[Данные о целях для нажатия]
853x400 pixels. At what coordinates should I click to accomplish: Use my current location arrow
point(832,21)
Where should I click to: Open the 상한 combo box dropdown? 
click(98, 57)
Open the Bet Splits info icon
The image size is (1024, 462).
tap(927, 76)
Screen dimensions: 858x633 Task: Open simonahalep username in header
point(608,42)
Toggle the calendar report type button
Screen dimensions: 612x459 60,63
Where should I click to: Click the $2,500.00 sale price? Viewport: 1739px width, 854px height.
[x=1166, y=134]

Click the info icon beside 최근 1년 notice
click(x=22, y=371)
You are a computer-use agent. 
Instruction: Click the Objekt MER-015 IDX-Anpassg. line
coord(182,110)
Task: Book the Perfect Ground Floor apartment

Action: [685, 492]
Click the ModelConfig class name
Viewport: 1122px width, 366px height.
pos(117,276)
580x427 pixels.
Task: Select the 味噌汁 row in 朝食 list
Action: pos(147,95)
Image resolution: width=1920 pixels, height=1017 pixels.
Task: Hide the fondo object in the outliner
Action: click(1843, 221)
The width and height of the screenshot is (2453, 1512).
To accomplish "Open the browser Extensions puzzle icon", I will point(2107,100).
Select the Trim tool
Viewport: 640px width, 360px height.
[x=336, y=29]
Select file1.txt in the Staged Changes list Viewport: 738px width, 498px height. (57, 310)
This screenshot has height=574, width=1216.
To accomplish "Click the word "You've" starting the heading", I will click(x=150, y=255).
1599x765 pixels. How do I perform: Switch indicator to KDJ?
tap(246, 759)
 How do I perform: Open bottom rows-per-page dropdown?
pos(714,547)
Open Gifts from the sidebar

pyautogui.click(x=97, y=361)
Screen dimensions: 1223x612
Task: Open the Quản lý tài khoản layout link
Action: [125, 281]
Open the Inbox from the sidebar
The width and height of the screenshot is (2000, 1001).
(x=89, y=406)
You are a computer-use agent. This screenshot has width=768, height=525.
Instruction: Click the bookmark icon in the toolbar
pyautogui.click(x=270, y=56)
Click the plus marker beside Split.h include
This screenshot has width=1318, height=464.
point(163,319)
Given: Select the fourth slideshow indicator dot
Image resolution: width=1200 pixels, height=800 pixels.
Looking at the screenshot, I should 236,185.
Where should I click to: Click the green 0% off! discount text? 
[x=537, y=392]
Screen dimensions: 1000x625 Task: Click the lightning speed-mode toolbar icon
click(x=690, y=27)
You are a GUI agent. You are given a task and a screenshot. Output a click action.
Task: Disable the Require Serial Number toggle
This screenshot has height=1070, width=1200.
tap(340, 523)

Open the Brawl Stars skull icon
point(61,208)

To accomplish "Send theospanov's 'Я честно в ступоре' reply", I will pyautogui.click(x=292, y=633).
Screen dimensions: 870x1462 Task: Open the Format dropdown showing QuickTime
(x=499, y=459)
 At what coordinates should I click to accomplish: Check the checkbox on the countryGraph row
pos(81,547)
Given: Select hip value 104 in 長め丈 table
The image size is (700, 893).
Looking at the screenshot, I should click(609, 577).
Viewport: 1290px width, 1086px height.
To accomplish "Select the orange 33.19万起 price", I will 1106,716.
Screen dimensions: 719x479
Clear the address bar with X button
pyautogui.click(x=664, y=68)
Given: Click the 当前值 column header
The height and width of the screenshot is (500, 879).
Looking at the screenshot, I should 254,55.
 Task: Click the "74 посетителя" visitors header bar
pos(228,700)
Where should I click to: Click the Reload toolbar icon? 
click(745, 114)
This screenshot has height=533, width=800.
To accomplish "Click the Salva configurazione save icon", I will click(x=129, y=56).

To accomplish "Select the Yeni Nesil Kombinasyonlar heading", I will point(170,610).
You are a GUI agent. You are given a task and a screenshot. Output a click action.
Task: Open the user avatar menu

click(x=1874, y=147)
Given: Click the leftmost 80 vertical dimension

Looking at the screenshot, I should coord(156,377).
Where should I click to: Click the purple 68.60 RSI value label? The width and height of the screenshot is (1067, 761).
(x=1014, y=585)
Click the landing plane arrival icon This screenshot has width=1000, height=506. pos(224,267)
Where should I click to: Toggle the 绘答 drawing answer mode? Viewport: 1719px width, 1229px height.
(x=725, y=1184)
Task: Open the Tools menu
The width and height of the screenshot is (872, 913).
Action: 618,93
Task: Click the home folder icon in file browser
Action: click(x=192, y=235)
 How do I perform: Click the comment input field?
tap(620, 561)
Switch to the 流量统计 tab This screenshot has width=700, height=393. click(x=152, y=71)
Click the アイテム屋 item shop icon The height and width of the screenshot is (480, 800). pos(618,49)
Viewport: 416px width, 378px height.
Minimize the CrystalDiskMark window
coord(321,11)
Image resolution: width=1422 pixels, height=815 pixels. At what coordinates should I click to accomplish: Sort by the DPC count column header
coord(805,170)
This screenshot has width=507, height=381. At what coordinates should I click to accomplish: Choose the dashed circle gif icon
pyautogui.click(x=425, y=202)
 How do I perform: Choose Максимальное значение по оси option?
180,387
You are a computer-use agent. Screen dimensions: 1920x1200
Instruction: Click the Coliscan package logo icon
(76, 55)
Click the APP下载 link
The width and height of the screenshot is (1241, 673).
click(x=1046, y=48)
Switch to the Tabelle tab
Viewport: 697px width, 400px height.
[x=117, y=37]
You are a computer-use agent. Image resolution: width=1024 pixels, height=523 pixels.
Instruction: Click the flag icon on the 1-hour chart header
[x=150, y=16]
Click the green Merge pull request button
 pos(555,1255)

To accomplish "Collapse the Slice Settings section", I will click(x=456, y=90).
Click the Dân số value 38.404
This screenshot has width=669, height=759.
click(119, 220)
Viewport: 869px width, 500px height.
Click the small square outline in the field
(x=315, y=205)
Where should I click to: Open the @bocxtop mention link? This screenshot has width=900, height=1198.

__ОПИСАНИЕ ЗАДАНИЯ__
Найдите в пунктах выше все строки со словом «dropdown» и выпишите их. Регистр букв учитывается.

__ПОЛНЫЙ ОТВЕТ__
Where should I click to: Open the 상한 combo box dropdown? 
 How do I perform: Open bottom rows-per-page dropdown?
Screen dimensions: 870x1462 Task: Open the Format dropdown showing QuickTime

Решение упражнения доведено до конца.